Stored records
----------------
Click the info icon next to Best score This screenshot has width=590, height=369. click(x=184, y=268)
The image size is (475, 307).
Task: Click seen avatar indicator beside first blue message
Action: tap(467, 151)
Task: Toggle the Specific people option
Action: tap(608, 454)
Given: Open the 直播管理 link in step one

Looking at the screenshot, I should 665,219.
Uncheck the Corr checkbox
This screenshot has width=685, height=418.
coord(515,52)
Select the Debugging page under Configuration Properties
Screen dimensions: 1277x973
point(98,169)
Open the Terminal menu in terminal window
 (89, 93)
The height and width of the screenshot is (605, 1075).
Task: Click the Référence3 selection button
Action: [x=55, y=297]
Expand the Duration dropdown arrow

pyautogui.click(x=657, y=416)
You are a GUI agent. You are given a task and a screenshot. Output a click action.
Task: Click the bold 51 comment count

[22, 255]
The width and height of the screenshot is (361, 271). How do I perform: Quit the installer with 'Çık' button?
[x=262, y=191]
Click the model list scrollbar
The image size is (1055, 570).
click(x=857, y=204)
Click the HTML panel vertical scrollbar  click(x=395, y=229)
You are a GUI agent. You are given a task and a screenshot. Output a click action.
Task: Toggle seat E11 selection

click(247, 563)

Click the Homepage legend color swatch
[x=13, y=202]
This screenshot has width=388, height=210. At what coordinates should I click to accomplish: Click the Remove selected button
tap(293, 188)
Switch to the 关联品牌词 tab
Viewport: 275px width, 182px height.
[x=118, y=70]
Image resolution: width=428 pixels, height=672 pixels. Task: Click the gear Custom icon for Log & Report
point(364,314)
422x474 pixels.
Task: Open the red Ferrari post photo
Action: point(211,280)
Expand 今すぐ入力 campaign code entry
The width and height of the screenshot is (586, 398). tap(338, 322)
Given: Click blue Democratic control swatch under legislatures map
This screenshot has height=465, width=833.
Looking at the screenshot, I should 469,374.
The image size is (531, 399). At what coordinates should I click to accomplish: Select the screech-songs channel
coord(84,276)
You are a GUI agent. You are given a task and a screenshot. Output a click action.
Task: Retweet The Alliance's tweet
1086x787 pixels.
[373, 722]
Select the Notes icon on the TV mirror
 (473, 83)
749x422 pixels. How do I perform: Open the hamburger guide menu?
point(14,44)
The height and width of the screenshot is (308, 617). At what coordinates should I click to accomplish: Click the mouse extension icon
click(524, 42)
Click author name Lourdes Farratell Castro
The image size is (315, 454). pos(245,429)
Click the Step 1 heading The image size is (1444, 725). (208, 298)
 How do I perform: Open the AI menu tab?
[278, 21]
----------------
Write the entries out once more, exactly, without dropping a line.

RESULT OF THIS EXERCISE:
Click the info icon next to Best score This screenshot has width=590, height=369. click(x=184, y=268)
The image size is (475, 307).
Task: Click seen avatar indicator beside first blue message
Action: tap(467, 151)
Task: Toggle the Specific people option
Action: tap(608, 454)
Given: Open the 直播管理 link in step one

Looking at the screenshot, I should 665,219.
Uncheck the Corr checkbox
This screenshot has width=685, height=418.
coord(515,52)
Select the Debugging page under Configuration Properties
Screen dimensions: 1277x973
point(98,169)
Open the Terminal menu in terminal window
 (89, 93)
The height and width of the screenshot is (605, 1075).
Task: Click the Référence3 selection button
Action: [x=55, y=297]
Expand the Duration dropdown arrow

pyautogui.click(x=657, y=416)
You are a GUI agent. You are given a task and a screenshot. Output a click action.
Task: Click the bold 51 comment count

[22, 255]
The width and height of the screenshot is (361, 271). How do I perform: Quit the installer with 'Çık' button?
[x=262, y=191]
Click the model list scrollbar
The image size is (1055, 570).
click(x=857, y=204)
Click the HTML panel vertical scrollbar  click(x=395, y=229)
You are a GUI agent. You are given a task and a screenshot. Output a click action.
Task: Toggle seat E11 selection

click(247, 563)

Click the Homepage legend color swatch
[x=13, y=202]
This screenshot has width=388, height=210. At what coordinates should I click to accomplish: Click the Remove selected button
tap(293, 188)
Switch to the 关联品牌词 tab
Viewport: 275px width, 182px height.
[x=118, y=70]
Image resolution: width=428 pixels, height=672 pixels. Task: Click the gear Custom icon for Log & Report
point(364,314)
422x474 pixels.
Task: Open the red Ferrari post photo
Action: point(211,280)
Expand 今すぐ入力 campaign code entry
The width and height of the screenshot is (586, 398). tap(338, 322)
Given: Click blue Democratic control swatch under legislatures map
This screenshot has height=465, width=833.
Looking at the screenshot, I should 469,374.
The image size is (531, 399). At what coordinates should I click to accomplish: Select the screech-songs channel
coord(84,276)
You are a GUI agent. You are given a task and a screenshot. Output a click action.
Task: Retweet The Alliance's tweet
1086x787 pixels.
[373, 722]
Select the Notes icon on the TV mirror
 (473, 83)
749x422 pixels. How do I perform: Open the hamburger guide menu?
point(14,44)
The height and width of the screenshot is (308, 617). At what coordinates should I click to accomplish: Click the mouse extension icon
click(524, 42)
Click author name Lourdes Farratell Castro
The image size is (315, 454). pos(245,429)
Click the Step 1 heading The image size is (1444, 725). (208, 298)
 How do I perform: Open the AI menu tab?
[278, 21]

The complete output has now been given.